General Usage Guidelines
1.) When performing feature selection, there is no universally best way to determine where to draw the cuttoff for including features. When using original Relief or ReliefF it has been suggested that features yielding a negative value score, can be confidently filtered out. This guideline is believed to be extendable to SURF, SURF*, MultiSURF*, and MultiSURF, however please note that features with a negative score are not necessarily irrelevant, and those with a positive score are not necessarily relevant. Instead, scores are most effectively interpreted as the relative evidence that a given feature is predictive of outcome. Thus, while it may be reasonable to only filter out features with a negative score, in practice it may be more useful to select some 'top' number of features to pass onto modeling.
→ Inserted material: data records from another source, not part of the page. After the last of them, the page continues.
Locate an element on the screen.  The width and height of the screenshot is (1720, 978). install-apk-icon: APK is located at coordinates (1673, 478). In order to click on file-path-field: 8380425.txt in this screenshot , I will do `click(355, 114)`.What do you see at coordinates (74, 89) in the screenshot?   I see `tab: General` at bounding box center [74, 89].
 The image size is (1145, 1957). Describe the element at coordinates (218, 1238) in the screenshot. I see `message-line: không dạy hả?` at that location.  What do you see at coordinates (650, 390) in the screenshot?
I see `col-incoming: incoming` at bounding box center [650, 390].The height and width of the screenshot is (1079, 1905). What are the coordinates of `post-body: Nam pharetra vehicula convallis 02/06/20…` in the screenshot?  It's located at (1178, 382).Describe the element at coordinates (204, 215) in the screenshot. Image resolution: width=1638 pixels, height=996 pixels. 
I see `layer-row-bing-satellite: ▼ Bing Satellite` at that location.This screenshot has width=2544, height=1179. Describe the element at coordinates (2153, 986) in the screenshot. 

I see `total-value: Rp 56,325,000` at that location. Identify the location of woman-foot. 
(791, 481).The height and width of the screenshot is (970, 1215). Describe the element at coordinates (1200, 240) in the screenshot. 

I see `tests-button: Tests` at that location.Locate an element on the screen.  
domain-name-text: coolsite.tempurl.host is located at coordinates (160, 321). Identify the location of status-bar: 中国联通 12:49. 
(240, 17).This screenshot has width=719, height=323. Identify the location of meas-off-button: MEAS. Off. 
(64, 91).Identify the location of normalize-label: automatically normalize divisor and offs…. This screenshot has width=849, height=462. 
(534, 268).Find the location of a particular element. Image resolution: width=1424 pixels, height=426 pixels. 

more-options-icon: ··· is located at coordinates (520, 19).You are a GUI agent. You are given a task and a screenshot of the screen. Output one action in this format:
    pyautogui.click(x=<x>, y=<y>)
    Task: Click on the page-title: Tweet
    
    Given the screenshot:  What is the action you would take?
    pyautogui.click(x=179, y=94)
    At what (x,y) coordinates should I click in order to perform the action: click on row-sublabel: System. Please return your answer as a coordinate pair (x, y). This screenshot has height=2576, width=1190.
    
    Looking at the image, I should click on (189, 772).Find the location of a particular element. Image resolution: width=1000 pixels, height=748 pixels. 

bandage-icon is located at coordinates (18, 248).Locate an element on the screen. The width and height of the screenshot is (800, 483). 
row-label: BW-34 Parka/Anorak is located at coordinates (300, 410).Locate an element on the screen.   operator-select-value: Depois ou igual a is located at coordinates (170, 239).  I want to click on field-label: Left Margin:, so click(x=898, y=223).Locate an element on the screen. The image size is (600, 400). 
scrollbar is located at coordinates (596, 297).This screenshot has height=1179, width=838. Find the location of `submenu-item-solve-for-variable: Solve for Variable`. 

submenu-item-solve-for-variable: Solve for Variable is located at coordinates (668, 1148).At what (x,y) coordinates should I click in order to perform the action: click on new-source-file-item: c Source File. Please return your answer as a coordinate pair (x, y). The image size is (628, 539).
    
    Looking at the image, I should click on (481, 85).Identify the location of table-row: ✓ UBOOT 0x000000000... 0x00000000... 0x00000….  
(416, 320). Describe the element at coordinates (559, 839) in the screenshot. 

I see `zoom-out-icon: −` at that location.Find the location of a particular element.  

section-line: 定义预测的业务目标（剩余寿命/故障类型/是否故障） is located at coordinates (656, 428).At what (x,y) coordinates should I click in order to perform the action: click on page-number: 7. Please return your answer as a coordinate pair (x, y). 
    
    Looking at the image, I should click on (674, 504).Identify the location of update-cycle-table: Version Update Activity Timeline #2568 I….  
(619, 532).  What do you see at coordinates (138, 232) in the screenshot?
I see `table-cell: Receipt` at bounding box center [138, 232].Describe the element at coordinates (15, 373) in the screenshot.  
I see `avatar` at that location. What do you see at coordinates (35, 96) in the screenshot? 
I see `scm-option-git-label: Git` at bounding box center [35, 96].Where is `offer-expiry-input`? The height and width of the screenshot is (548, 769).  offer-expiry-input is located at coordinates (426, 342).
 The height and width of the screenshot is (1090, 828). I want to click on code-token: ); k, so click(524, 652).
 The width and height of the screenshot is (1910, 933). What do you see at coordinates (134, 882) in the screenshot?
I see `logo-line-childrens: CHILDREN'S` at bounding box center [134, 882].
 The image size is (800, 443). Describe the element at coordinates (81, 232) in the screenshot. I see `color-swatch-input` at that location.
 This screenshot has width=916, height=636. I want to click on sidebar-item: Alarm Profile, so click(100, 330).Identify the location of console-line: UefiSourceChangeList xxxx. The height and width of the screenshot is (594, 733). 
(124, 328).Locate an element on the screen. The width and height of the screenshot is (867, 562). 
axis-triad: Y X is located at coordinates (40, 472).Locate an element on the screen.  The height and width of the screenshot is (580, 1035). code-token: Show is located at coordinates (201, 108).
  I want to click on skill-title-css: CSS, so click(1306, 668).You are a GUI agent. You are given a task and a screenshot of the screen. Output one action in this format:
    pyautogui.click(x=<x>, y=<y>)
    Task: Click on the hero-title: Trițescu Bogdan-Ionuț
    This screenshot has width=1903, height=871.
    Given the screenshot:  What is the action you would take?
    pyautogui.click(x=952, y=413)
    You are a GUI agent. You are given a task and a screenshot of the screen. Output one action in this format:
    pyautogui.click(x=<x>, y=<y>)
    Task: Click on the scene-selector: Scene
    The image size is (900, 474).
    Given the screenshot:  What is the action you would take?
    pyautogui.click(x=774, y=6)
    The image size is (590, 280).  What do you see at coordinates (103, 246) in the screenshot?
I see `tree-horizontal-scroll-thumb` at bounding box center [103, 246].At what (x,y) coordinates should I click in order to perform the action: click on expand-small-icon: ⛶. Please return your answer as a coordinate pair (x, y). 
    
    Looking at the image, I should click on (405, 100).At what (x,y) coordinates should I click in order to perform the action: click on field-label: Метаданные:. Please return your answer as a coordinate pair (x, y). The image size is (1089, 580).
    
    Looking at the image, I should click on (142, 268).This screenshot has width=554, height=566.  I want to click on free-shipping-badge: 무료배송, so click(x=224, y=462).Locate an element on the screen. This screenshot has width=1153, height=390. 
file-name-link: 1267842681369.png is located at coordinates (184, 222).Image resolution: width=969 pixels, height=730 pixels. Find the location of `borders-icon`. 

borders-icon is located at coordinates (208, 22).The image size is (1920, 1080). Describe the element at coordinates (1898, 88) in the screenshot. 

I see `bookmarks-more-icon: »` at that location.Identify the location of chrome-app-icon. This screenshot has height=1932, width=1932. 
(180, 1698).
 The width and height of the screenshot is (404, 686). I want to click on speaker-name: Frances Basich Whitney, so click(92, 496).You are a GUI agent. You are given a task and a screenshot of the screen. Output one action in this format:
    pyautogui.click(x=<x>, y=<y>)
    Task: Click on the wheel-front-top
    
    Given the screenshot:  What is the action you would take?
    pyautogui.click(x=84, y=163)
2.) In very large feature spaces users can expect core Relief-based algorithm scores to become less reliable when run on their own. This is because as the feature space becomes very large, the determination of nearest neighbors becomes more random. As a result, in very large feature spaces (e.g. > 10,000 features), users should consider combining a core Relief-based algorithm with an iterative approach such as TuRF (implemented here) or VLSRelieF, or Iterative Relief.
3.) When scaling up to big data problems, keep in mind that the data aspect that slows down ReBATE methods the most is the number of training instances, since Relief algorithms scale linearly with the number of features, but quadratically with the number of training instances. This is is the result of Relief-based methods needing to calculate a distance array (i.e. all pairwise distances between instances in the training dataset). If you have a very large number of training instances available, consider utilizing a class balanced random sampling of that dataset when running any ReBATE methods to save on memory and computational time.